━━━ DATA TO USE ━━━

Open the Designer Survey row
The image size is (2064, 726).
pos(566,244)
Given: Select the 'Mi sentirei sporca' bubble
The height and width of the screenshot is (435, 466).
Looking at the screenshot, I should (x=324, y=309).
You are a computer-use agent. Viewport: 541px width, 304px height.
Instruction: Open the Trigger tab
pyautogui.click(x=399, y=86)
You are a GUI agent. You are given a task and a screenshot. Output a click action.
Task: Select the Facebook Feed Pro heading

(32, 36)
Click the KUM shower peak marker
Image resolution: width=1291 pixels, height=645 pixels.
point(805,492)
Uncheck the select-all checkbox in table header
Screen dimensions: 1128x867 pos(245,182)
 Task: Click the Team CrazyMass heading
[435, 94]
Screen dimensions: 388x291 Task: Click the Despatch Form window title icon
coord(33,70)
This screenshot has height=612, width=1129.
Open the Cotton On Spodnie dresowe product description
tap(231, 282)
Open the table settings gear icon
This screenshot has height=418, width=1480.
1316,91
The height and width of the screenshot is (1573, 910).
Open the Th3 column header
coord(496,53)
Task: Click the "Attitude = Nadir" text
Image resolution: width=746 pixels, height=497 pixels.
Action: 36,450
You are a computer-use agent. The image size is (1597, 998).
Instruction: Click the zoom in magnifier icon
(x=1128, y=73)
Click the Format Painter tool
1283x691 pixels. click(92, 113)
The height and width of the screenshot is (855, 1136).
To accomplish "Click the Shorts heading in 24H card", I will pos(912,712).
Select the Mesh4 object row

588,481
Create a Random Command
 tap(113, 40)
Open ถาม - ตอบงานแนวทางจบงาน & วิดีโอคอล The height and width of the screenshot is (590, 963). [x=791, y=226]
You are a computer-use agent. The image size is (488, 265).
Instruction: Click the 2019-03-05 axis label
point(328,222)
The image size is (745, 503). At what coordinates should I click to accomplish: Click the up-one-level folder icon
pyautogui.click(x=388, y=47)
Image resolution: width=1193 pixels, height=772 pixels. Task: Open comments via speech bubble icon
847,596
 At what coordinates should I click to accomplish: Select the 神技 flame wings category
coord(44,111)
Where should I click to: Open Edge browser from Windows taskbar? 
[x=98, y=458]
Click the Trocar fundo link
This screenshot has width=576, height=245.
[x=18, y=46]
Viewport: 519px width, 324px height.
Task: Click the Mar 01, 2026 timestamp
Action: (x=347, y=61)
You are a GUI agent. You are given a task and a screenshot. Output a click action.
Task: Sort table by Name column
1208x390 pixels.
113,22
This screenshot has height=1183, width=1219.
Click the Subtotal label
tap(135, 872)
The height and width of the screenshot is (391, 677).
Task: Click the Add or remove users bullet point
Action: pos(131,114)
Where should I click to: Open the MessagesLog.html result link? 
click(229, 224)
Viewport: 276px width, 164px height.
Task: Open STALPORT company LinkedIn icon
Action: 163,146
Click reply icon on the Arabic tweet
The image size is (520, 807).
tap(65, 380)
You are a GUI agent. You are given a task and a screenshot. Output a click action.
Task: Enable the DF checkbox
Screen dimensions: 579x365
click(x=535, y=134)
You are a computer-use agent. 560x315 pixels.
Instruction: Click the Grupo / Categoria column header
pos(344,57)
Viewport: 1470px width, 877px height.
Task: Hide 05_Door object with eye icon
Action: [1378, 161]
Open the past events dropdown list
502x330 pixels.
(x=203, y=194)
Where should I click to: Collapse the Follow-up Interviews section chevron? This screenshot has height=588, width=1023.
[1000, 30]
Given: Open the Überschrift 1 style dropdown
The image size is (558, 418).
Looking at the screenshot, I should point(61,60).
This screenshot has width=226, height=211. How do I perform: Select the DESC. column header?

━━━

• _YOUR TASK_: Count the lines in the entries above that contain the string "label", treating uppercase and lowercase as different, and reply with the number alone.

• _SOLUTION_: 2